Oysa ‘İsviçre modeli çıraklık’ da incelenmesi gereken ve (sonuçlara bakarsanız) son derece başarılı bir sistem. Sadece ‘genç işsizlik’ oranları bile bu sistemin başarısını göstermeye yeter: Türkiye’de resmi rakamlara göre yüzde 20 olan genç işsizlik oranı (15-24 yaş arası işsizlik) İsviçre’de farklı ölçümlere göre yüzde 5 ila 8 arasında değişiyor ve AB ortalamasının çok altında.
Şirketlerin önemli rolleri var
İsviçre’de 15 yaş ve üstü her 3 gençten 2’si çıraklık sistemine yönleniyor. 2 ila 4 yıl boyunca hem meslek kazandıran okullara gidiyorlar hem de yarı-zamanlı olarak çalışıyorlar. Bu eğitimin sonunda ya çalışma hayatını ya da eğitimlerini sürdürmeyi tercih ediyorlar. Çıraklar, kıdemlerine göre, 400 ila 1.500 avro (1.200-4.500 TL) aylık ücret alıyorlar.

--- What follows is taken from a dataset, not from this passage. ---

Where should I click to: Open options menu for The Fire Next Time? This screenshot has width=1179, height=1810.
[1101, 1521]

Önemli bir husus, İsviçre’de söz konusu çırakları istihdam eden şirketlerin gençlere verilen eğitimin muhtevasının belirlenmesinde önemli rolleri var. Sanayinin ve iş dünyasının ihtiyaçlarını ve beklentilerini eğitim uzmanlarıyla paylaşarak müfredatın sürekli güncellenmesini temin ediyorlar.
Bu yaygın eğitim sistemi sayesinde, İsviçre son derece kalifiye bir işgücüne sahip, inovasyonda önde gelen ülkelerden biri ve sanayi de son derece rekabetçi. Genellikle çikolata, şekerleme ve gıda ürünleriyle bilinse de, İsviçre kimya, eczacılık, makine gibi ileri teknoloji kullanan sektörlerde dünya lideri uluslararası şirketlere sahip.

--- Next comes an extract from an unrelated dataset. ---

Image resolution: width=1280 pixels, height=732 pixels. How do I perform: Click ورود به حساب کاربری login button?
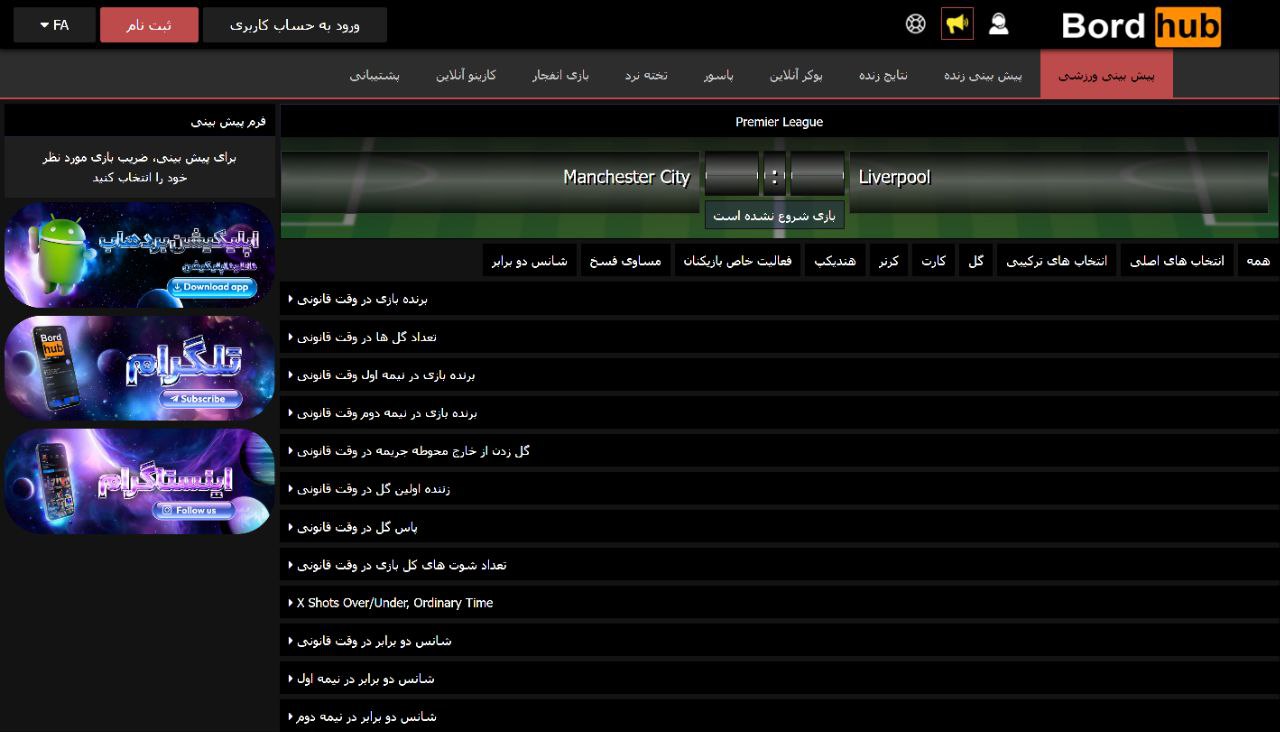click(x=295, y=25)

Bakanlar bile bu yoldan geçiyor
Gene önemli bir husus: İsviçre’de toplumun bütün kesimlerinde çıraklığa dayalı eğitim sistemine inanç ve güven tam. Öğrenciler, anne babalar, işveren ve devlet yöneticileri bu sisteme ve çıraklıktan yetişen personele itibar ediyor ve güveniyorlar. Özellikle kamu yöneticileri, çünkü bakanların çoğu zaten bu sistemden yetişme.

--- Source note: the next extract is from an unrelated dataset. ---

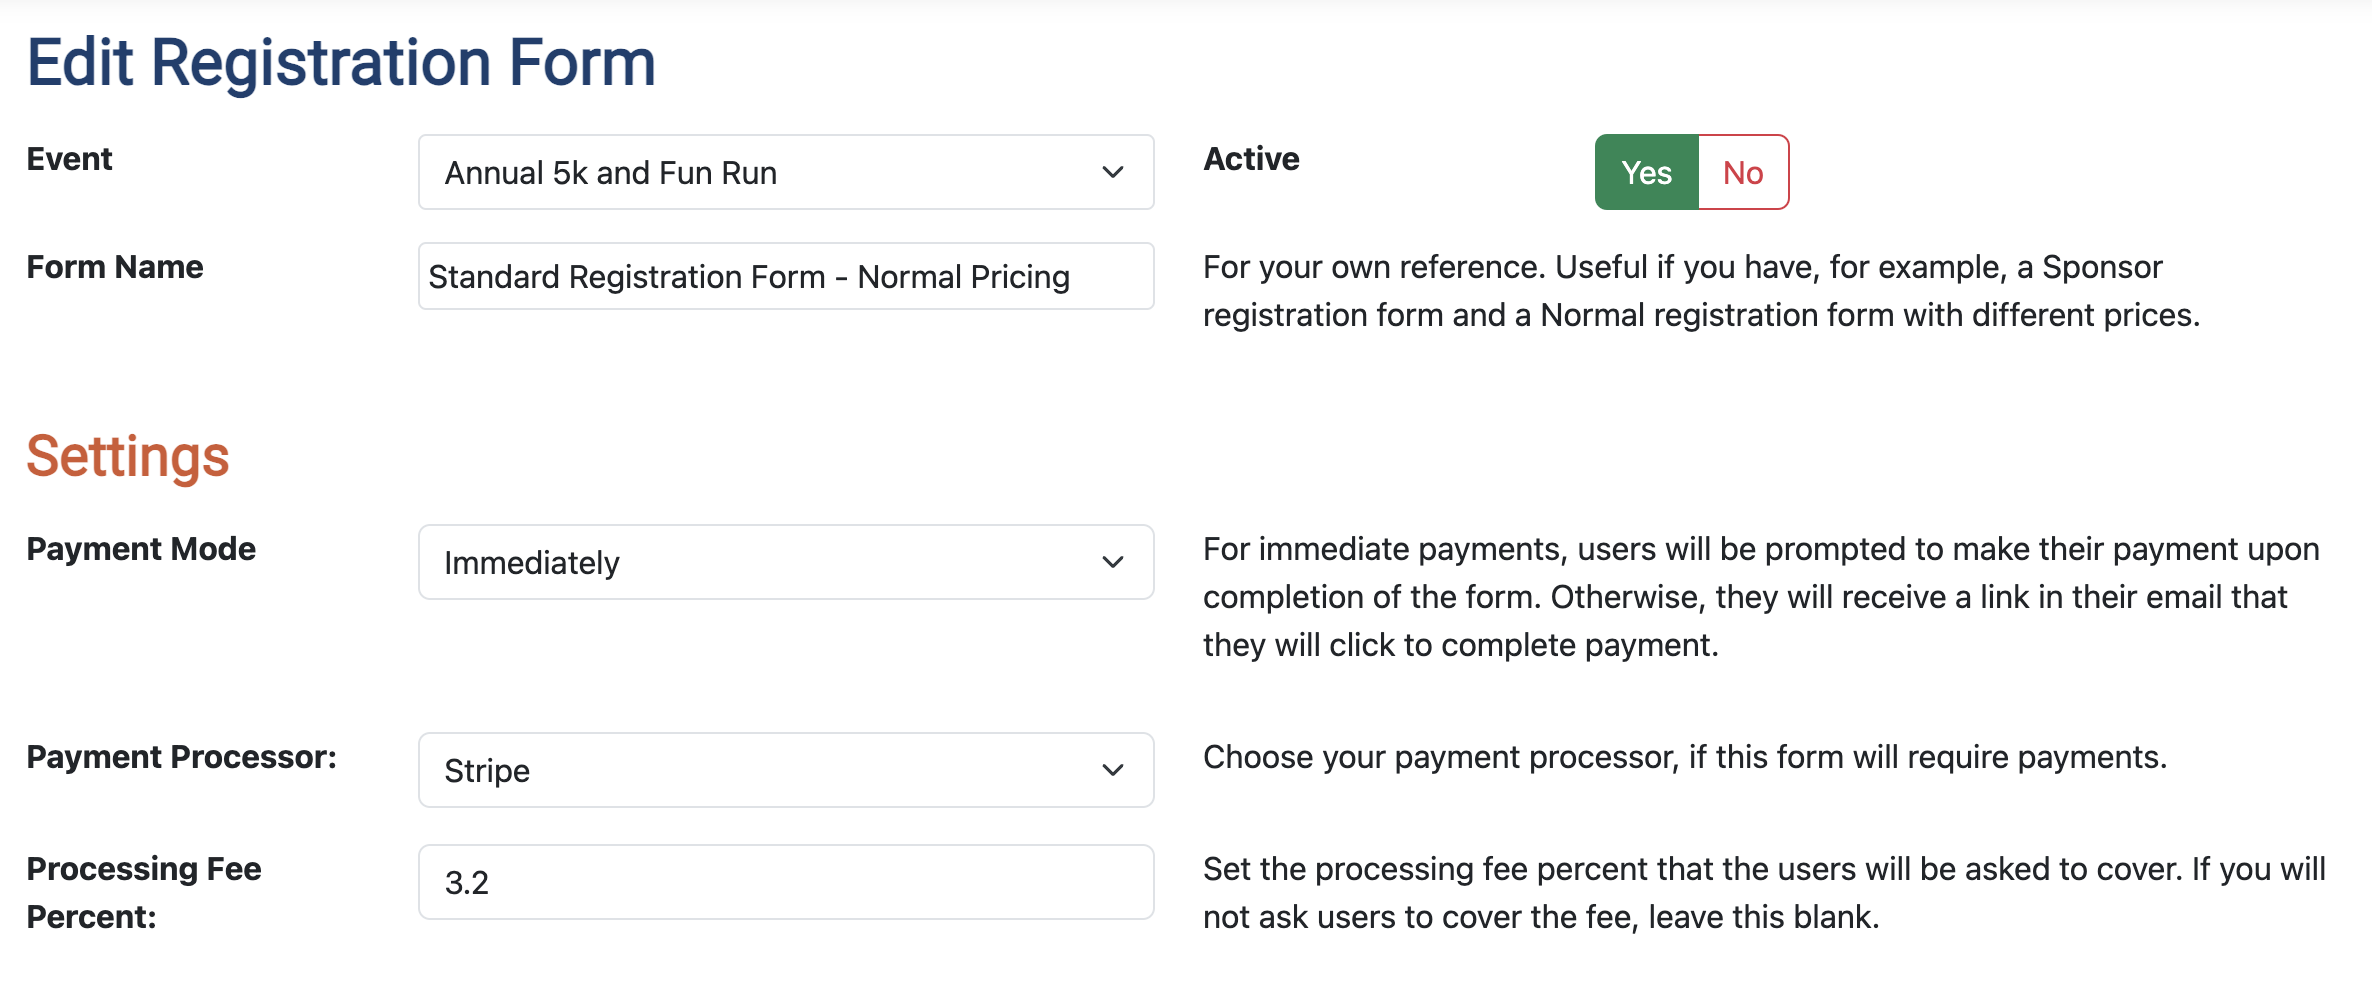Click the Settings section heading
The height and width of the screenshot is (994, 2372).
pos(128,456)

Birinden diğerine geçiş imkanı
İsviçre’de mesleki eğitim ve çıraklık ‘temel eğitimde başarısız olan ve bir an önce bir meslek sahibi olup çalışması gereken gençler için B planı’ olarak algılanmıyor. Aksine, çıraklık eğitimine dayanan meslekler ve uzmanlıklarla, lise-üniversite eğitimine dayalı meslekler ve uzmanlıklar arasında akışkanlık sağlanıyor, birinden diğerine geçiş imkanları sunuluyor.
Özetle İsviçre’de mesleki eğitim fakir çevrelerden gelen imkanları kısıtlı veya başarısız öğrenciler için bir ‘çıkış yolu’ olarak değil, gençleri geleceğe en iyi şekilde hazırlayan ‘itibarlı’ bir eğitim sistemi olarak algılanıyor, ana babalar çocuklarını çıraklığa yönlendirmekten çekinmiyorlar.